**EXCERPTED TEXT:**
John: Yup! We're making a new album. We've got a lot of it done, we've got a lot of new songs. We're actually playing a bunch of them in the show.

Cool.

John: We do a song called "Cyclops Rock" that's a pretty rowdy rock song, as well as this other song called "It's So Loud in Here." Those are kind of like the two big rock warhorses and, in terms of the general direction that the record is going in, it--strangely--seems like it has a lot of rock songs on it. The other songs that we've finished...there's one song called "On the Drag" that's a total rave-up, and a song called "Rest a While" that's also pretty high energy. So it seems like the next record is going to be...well, it's not like a return to rock, because in a way I don't think we've ever rocked this hard. "Just as the whole grunge thing has blown over, we're getting into it!" [laughs] "If it's too loud, you're too old, man!"

[laughs] I saw on Radio TMBG that the new album apparently has a working title of Unreliable Narrator.

John: Yes, that is the working title--what did you think? It's a term in literary criticism that basically refers to someone telling a story who you can't trust the story that they're telling, and that sort of appeals to me.

I thought maybe it implied a little bit of a concept album.

John: Oh. Well, I think in a way we probably should have called our first four albums Unreliable Narrator, but it's too late to go back and change the titles.

[laughs]

[ factory showroom ]

John: Maybe we should call it Unreliable Narrator, Volume One. I don't know...we'll probably come up with a better title.

Any ideas when that might end up hitting the stores?

**CHALLENGES:**
- A) Answer these questions about the interview on the new album:
(i) Which song does John call "a total rave-up"?
(ii) What is the album's working title?
(iii) According to John, what does that term refer to in literary criticism?
- B) Continue the interview about the new album from where it stops.
The items are not needed for any of this.

**DATA LINES:**

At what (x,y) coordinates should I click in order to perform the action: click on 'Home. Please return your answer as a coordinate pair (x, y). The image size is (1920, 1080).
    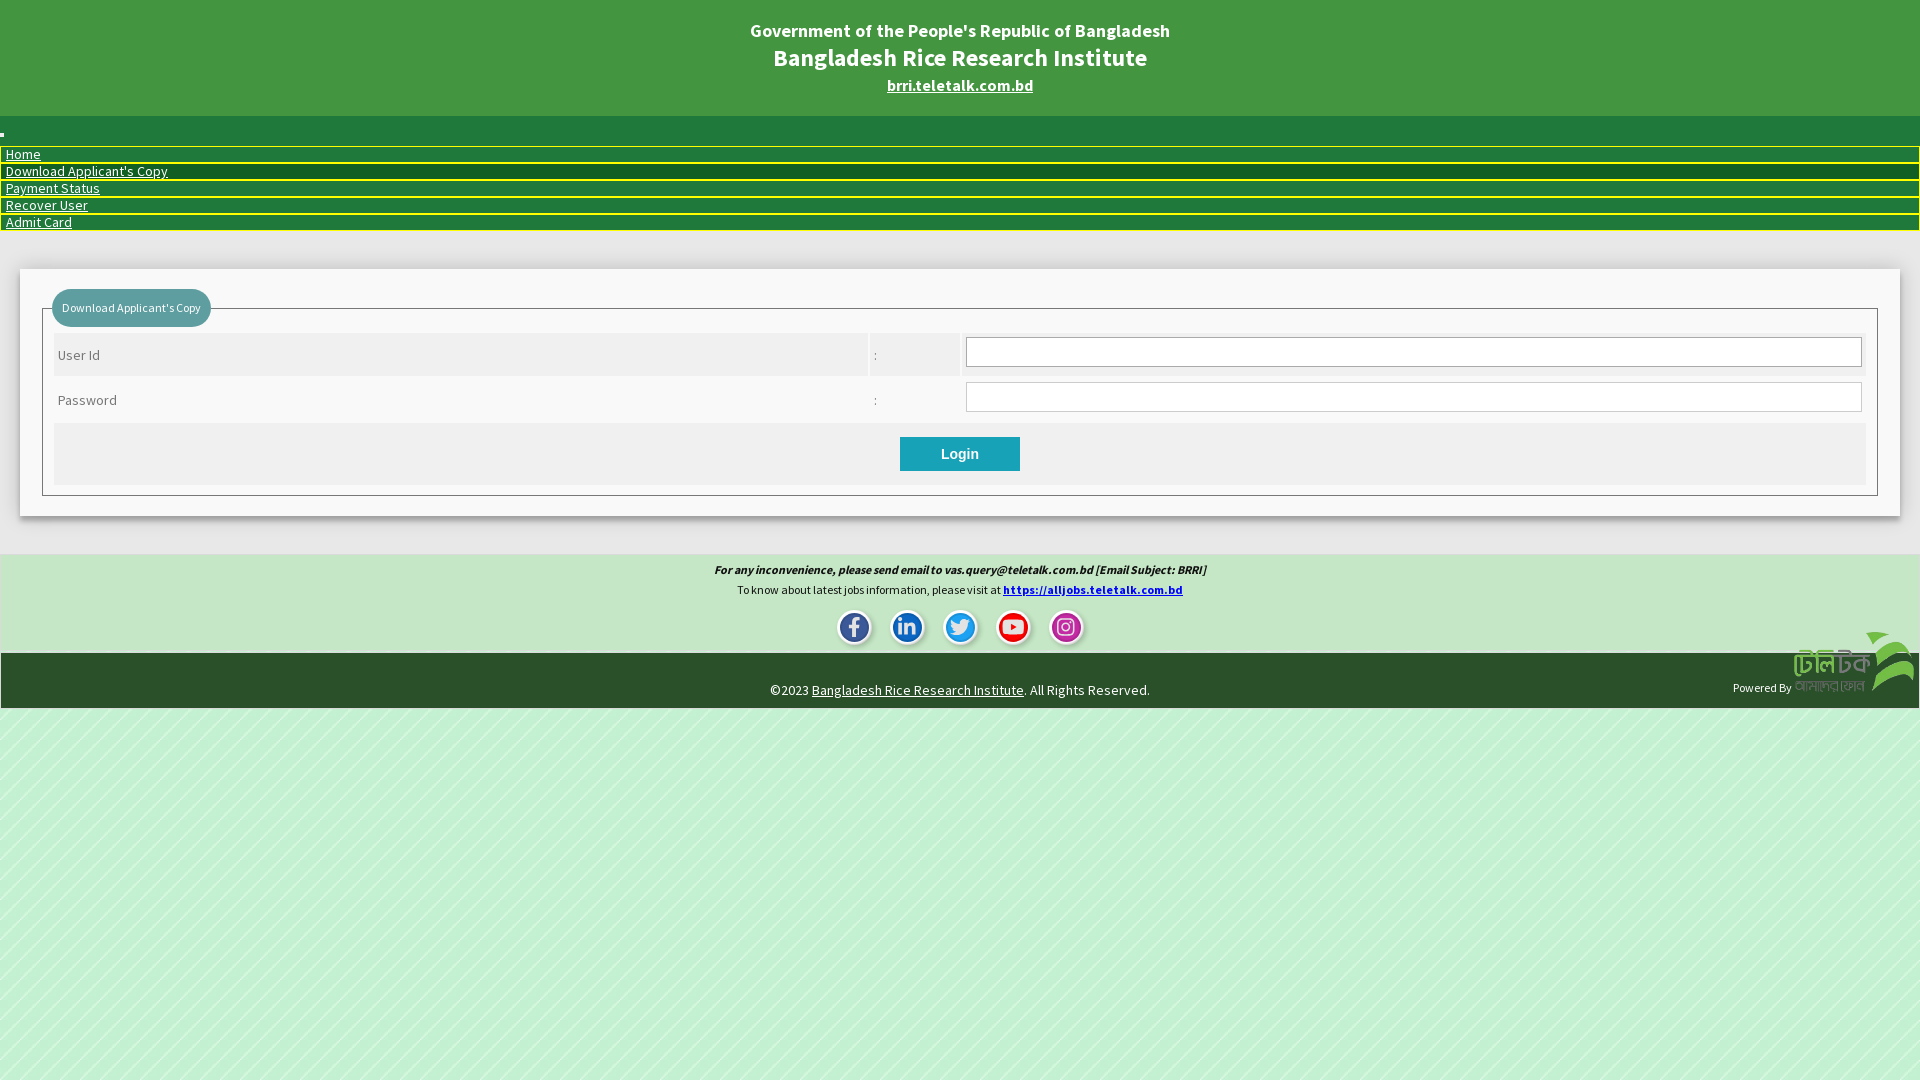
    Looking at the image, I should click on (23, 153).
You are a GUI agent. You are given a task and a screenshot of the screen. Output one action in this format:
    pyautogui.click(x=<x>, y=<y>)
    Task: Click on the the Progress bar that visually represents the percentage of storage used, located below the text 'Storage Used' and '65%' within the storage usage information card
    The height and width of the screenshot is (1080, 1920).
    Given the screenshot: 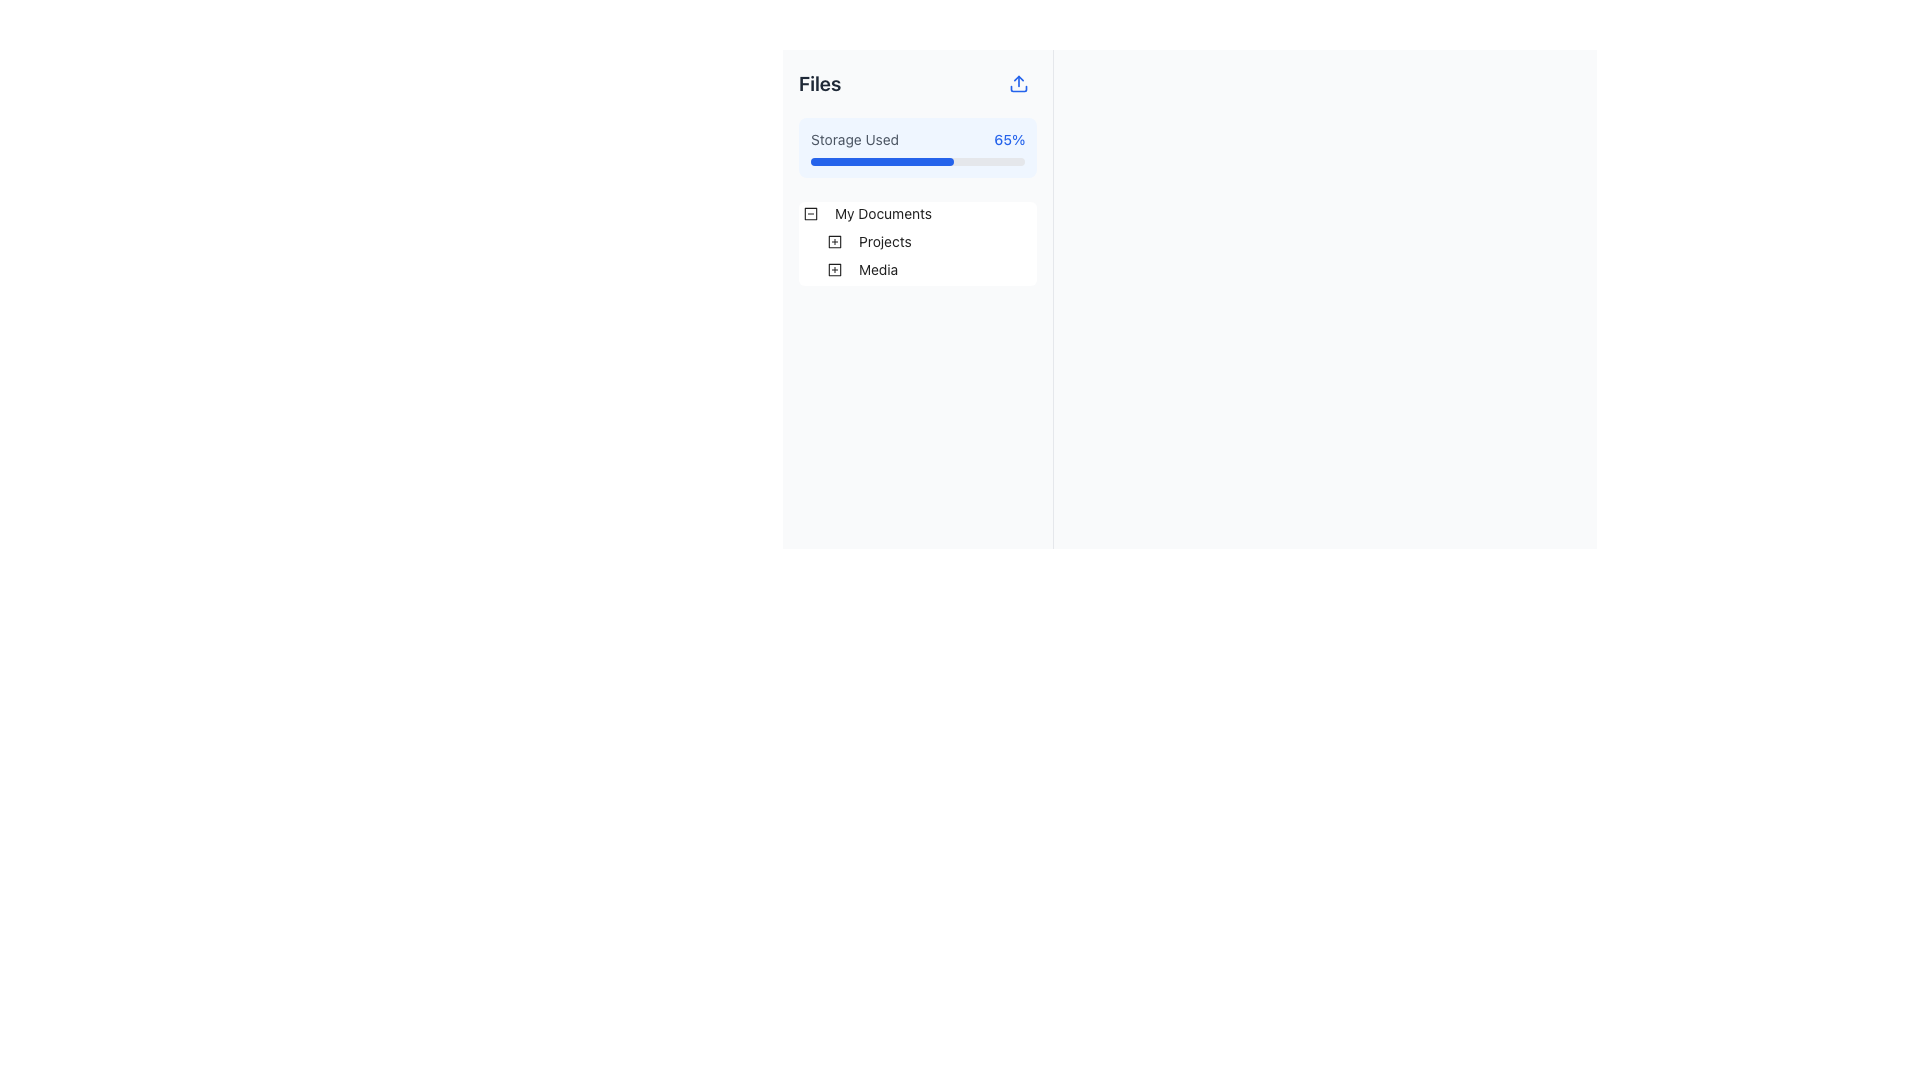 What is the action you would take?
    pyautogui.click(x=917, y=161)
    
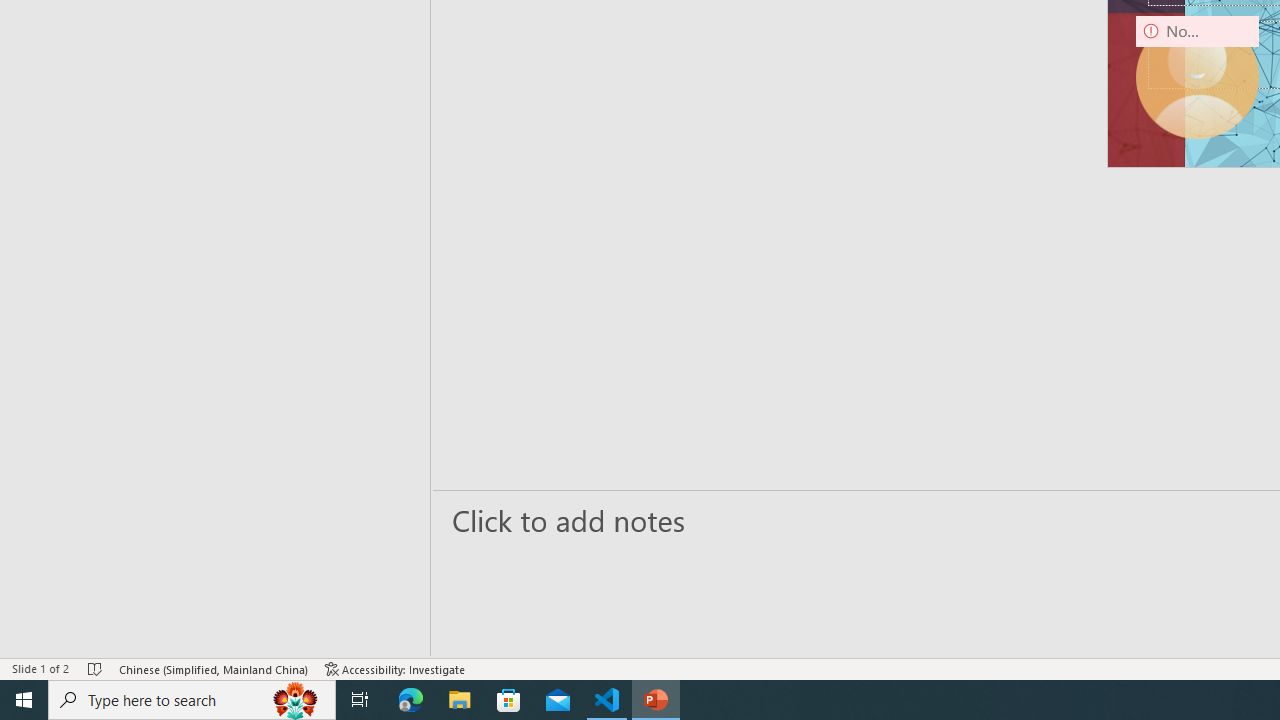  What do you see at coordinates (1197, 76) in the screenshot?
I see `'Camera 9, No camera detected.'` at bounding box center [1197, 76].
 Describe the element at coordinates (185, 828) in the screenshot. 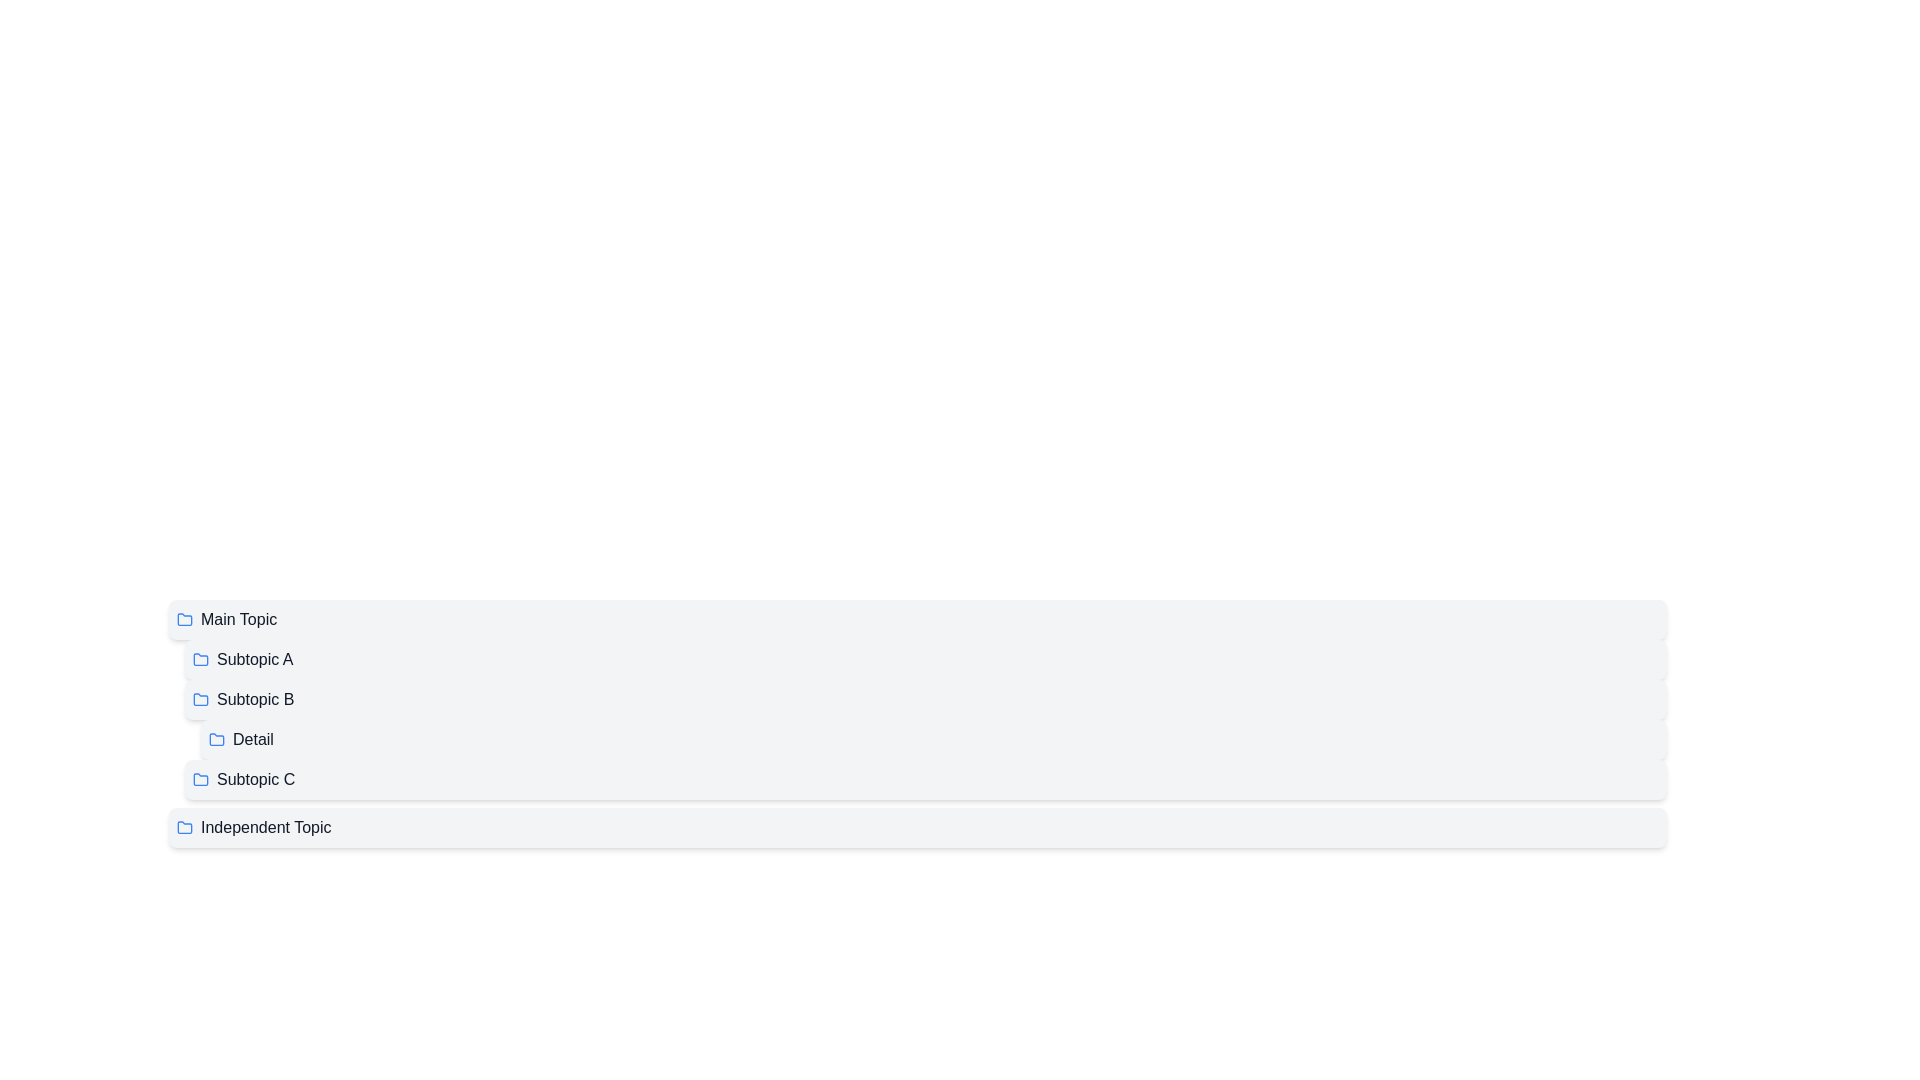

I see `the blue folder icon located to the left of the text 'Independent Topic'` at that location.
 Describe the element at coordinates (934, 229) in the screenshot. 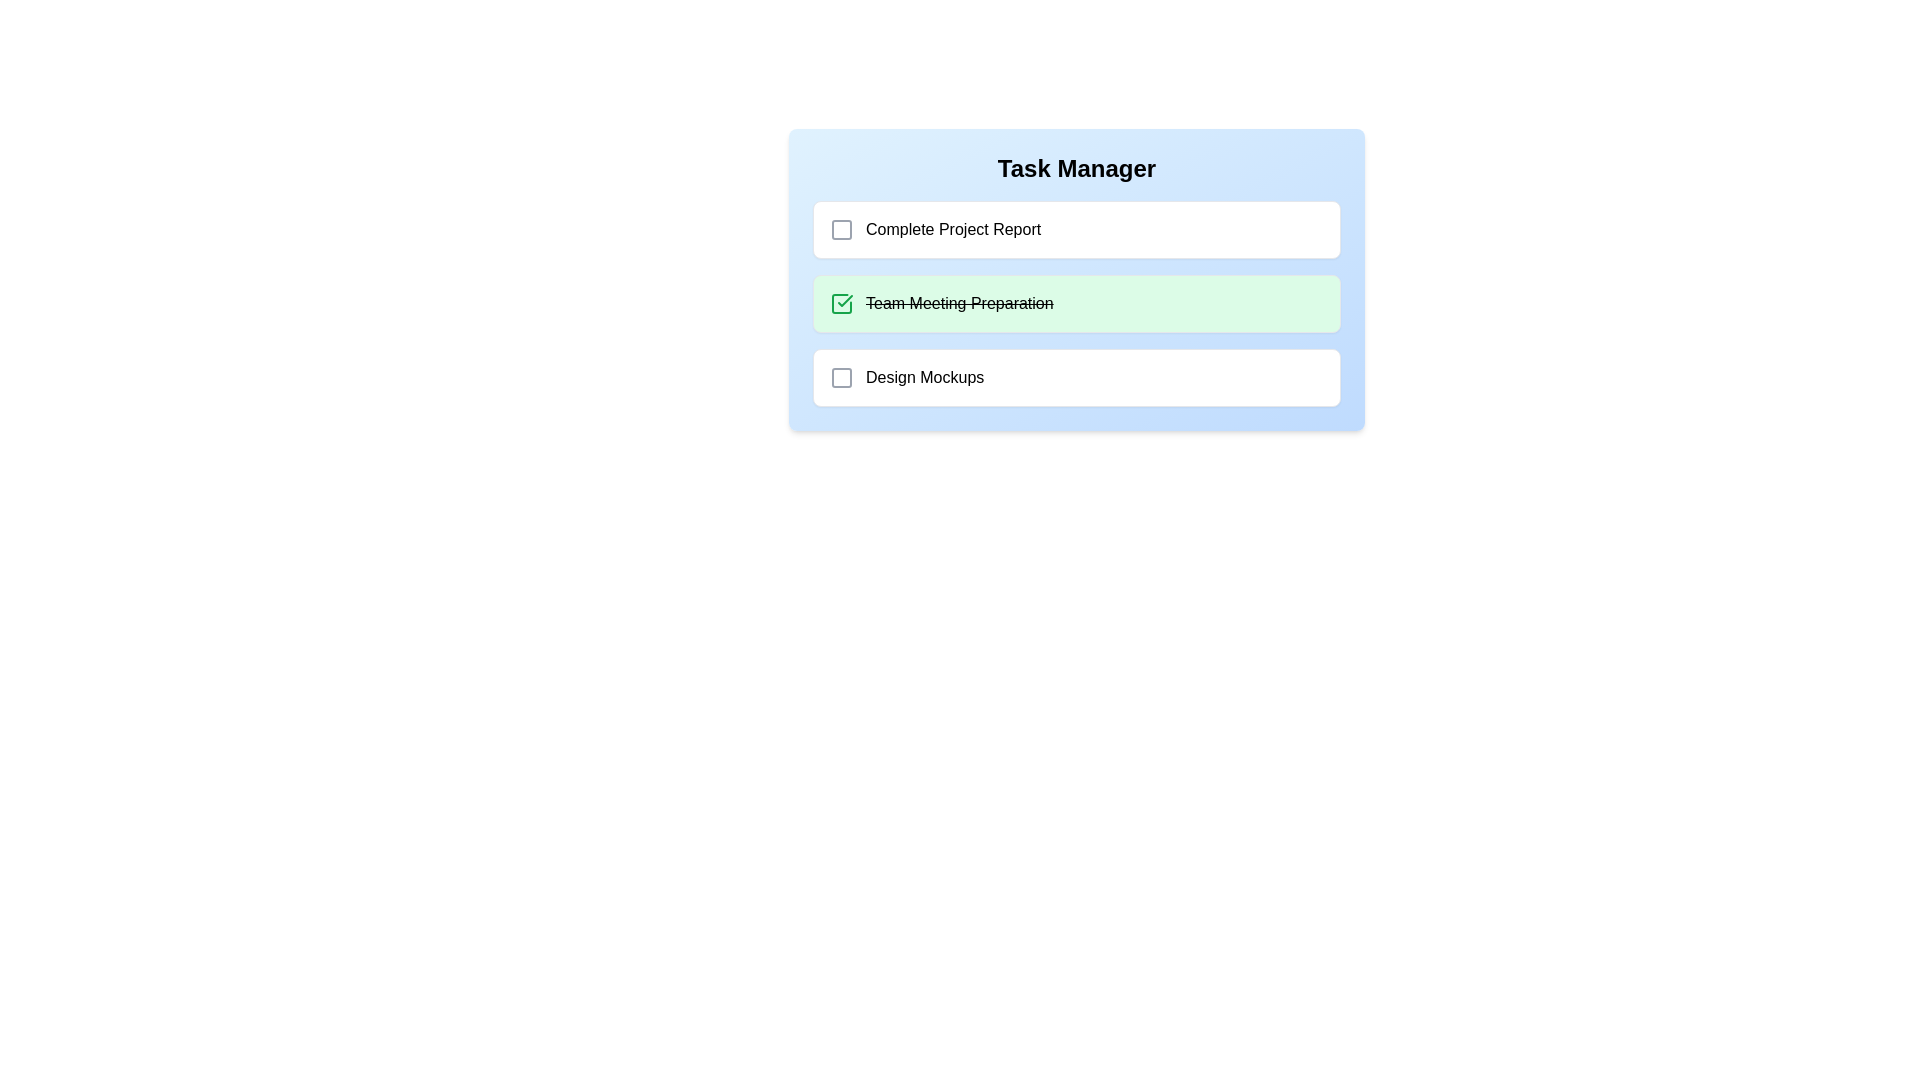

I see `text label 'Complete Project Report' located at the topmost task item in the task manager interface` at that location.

**RESPONSE LIST:**
- A)
(i) "On the Drag"
(ii) Unreliable Narrator
(iii) Someone telling a story whose story you can't trust

- B)
John: I would love to put it out next month, if we could. There's a lot of it that's already done. It's more about timing it to coincide with the right momentum--to be free to do a tour behind it and devote the amount of attention that's going to make it work and get noticed in the marketplace. So it's sort of on the heels of this--the MP3 thing has actually gotten a lot more attention than we were expecting. I mean, consequently we're out on this big national tour--but it will definitely be out sometime next year.

Earlier this year, you were on NPR's Talk of the Nation and you mentioned two albums.

John: We're also going to be working on a children's album. That was another thing that's kind of gotten put off from this year, just because we've been doing so much...we've been doing a couple of television and movie jobs that have taken up a lot of time. We have three songs in one Disney movie and two songs in another Disney movie that are both coming out next year. We're also doing all the incidental music for this sitcom called Malcolm in the Middle that's going to be on Fox. In August, we recorded 2 hours of incidental music, that was just this unbelievable amount of music. We were just in the studio, going, "alright, Cowboy Song, here we go!"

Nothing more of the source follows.